◆ **Page text**
= Alvin Ganzer =

American film director

Alvin Ganzer (1911–2009) was an American film and television director.

==Early life==
Ganzer was born in 1911 in Cold Spring, Minnesota.

==Career==
As a young man, Ganzer moved to California, and in 1932 was given a job at Paramount Pictures in its casting department. He worked for Paramount as an assistant and second unit director on many feature films from 1934 through 1954. His first directorial feature film credit is for The Girls of Pleasure Island (1953); he had been assisting F. Hugh Herbert, who became ill during production. From 1954–1979 he was a prolific director of episodes for television series, and directed a handful of additional feature films.

==Personal life==
He was married to Murial Ganzer, and they had a son Alvin, and a daughter, Carolynn Jacobs Finnegan, all of whom survived him.

◆ **Complete the following**
1: In the Alvin Ganzer biography, how did Ganzer come to receive his first directorial credit on a feature film?
2: Name every family member who, according to the Alvin Ganzer biography, survived him.

◆ **Dataset extract**
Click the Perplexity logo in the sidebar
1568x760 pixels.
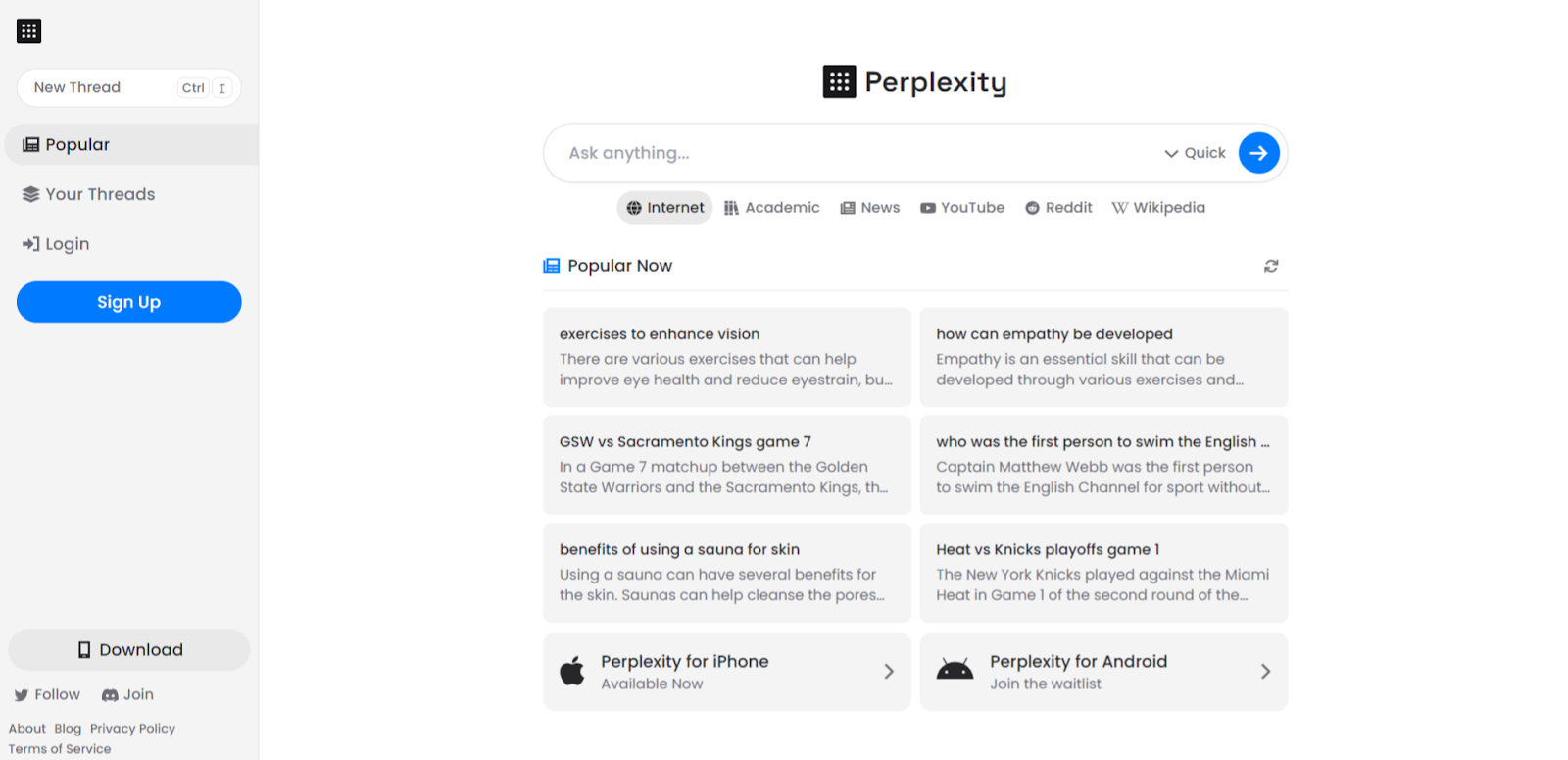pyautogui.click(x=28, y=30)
==
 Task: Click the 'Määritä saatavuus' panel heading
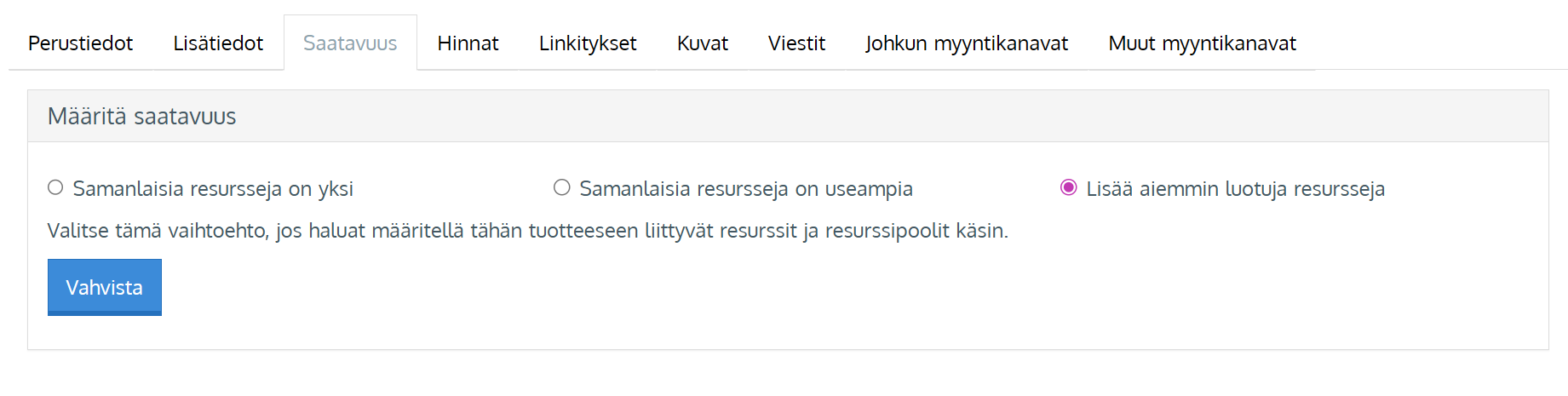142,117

◆ **Task-by-task outputs**
1: His first directorial feature credit was for The Girls of Pleasure Island (1953). He had been assisting F. Hugh Herbert on that film, and Herbert became ill during production.

2:
- Murial Ganzer, his wife
- Alvin, his son
- Carolynn Jacobs Finnegan, his daughter